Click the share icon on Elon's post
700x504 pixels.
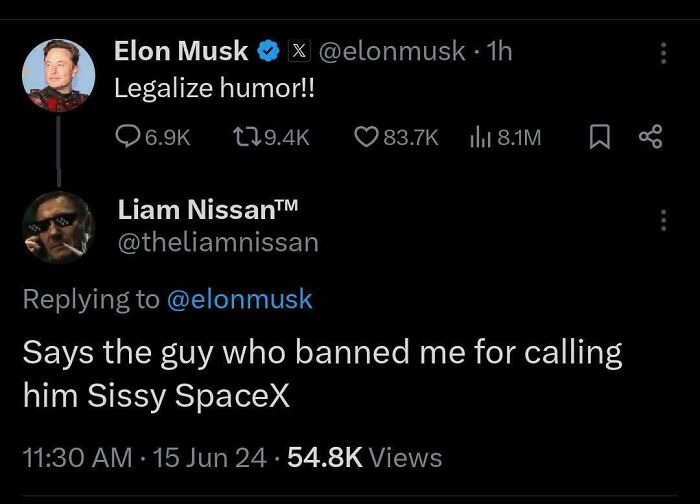point(651,137)
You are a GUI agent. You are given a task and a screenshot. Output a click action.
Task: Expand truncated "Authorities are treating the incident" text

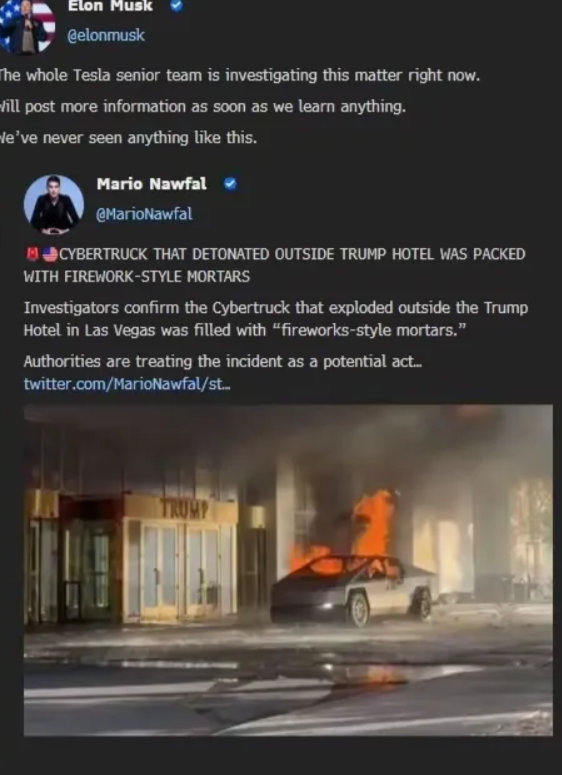222,362
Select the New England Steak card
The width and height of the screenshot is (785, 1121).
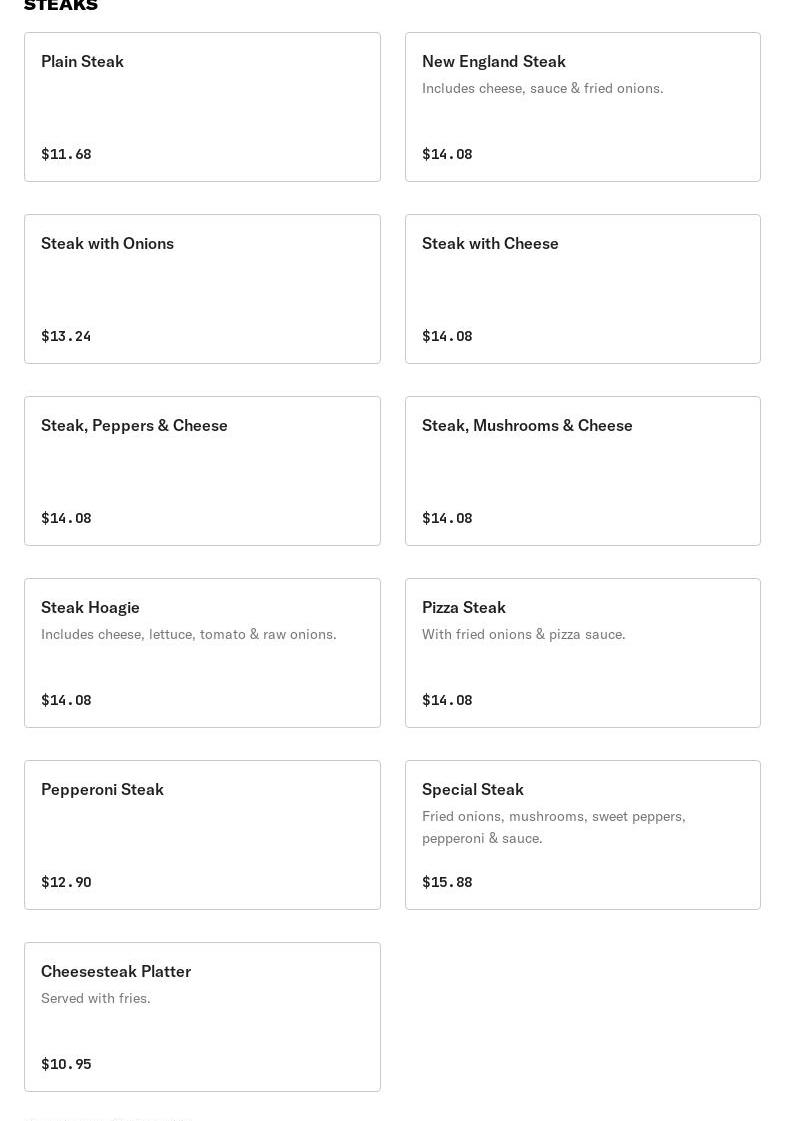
◇ ◇ ◇ ◇ ◇
How many lines of the records contain the string "screenshot"? Case matters; reply with the number only.

* The answer *
2